The DWP’s estimate is that 45,000 claimants are owed around £2,500 in enhanced disability premiums, another 20,000 are owed £11,500 because they were entitled to the severe disability premium and a small number may be owed up to £20,000 each.

However, the DWP is managing to hang on to a third of the money it has underpaid sick and disabled claimants.

This is because it is only legally obliged to repay underpayments from 21 October 2014, when the upper tribunal first ruled that contribution-based and income-based ESA are a single benefit and that the DWP has a duty to assess claimants for eligibility to both types of ESA when a claim is made.

This means that underpayments from before this date all the way back to 2011 can simply be ignored by the DWP.

In total the DWP is expected to pay out £340 million but will be able to retain a further £150 million that it took from the pockets of claimants.

The reality is that the law clearly stated that the DWP had to check eligibility for both types of ESA even before the upper tribunal made its ruling, it’s just that the DWP chose not to follow it.

Even after the tribunal ruling in 2014, the DWP failed to take any action to reimburse claimants who had missed out.
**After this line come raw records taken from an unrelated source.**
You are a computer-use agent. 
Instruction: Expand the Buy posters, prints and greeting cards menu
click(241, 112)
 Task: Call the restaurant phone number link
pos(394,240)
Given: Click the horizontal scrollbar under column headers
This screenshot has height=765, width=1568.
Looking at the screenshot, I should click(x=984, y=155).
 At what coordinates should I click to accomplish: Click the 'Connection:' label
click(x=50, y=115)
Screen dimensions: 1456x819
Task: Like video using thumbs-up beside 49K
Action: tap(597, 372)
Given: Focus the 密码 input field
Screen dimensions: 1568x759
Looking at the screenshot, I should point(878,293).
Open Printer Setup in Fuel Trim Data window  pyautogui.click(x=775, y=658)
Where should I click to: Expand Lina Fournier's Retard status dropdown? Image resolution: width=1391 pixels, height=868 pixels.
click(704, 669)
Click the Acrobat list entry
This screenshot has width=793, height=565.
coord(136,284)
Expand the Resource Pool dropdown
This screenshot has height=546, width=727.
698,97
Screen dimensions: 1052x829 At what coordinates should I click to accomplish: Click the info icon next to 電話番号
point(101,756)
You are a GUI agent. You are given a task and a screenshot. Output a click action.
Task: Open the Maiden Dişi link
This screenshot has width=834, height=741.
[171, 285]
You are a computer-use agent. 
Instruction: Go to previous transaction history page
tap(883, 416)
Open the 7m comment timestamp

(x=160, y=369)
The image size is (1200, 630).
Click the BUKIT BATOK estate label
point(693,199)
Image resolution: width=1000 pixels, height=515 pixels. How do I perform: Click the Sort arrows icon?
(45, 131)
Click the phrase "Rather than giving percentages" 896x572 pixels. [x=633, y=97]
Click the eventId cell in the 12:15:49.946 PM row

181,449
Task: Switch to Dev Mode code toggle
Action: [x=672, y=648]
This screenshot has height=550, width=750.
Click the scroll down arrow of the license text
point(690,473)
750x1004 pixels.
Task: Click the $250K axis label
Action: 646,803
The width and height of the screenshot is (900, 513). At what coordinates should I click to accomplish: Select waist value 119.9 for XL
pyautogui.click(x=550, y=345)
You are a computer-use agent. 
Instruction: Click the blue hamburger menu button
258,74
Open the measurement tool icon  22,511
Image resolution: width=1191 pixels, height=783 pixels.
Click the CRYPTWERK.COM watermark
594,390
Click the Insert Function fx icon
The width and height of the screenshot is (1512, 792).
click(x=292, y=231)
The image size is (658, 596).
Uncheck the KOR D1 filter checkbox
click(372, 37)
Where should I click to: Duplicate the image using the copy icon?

It was not until July 2017 that the DWP finally admitted that it had a duty to identify claimants who had been underpaid and reimburse them.

Amyas Morse, head of the NAO, said:

“The facts of this case are that tens of thousands of people, most of whom have severely limiting disabilities and illnesses, have been underpaid by thousands of pounds each, while the department for several years failed to get a proper grip on the problem.

“The department has now committed to fixing this error by April 2019, but not everyone will be repaid all the money they have missed out on.”

Frank Field, chair of the work and pensions committee, said:

“This is a damning report. The department is quick to act in cases of overpayment, quick to sanction claimants for any breach of its rules – but when the shoe is on the other foot, has shown it will take years to recognise and get to grips with its own mistakes.”